General-purpose application development for GPUs (GPGPU) has recently gained momentum as a cost-effective approach for accelerating data-and compute-intensive applications. It has been driven by the introduction of C-based programming environments such as NVIDIA’s CUDA, OpenCL, and Intel’s Ct. While significant effort has been focused on developing and evaluating applications and software tools, comparatively little has been devoted to the analysis and characterization of applications to assist future work in compiler optimizations, application re-structuring, and micro-architecture design.
This paper proposes a set of metrics for GPU workloads and uses these metrics to analyze the behavior of GPU programs.
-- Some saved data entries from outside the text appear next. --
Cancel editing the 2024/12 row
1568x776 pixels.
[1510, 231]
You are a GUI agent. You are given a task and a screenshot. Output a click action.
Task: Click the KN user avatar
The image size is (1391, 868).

We report on an analysis of over 50 kernels and applications including the full NVIDIA CUDA SDK and UIUC’s Parboil Benchmark Suite covering control flow, data flow, parallelism, and memory behavior. The analysis was performed using a full function emulator we developed that implements the NVIDIA virtual machine referred to as PTX (Parallel Thread eXecution architecture) – a machine model and low-level virtual ISA that is representative of ISAs for data-parallel execution. The emulator can execute compiled kernels from the CUDA compiler, currently supports the full PTX 1.4 specification, and has been validated against the full CUDA SDK. The results quantify the importance of optimizations such as those for branch re-convergence, the prevalance of sharing between threads, and highlights opportunities for additional parallelism.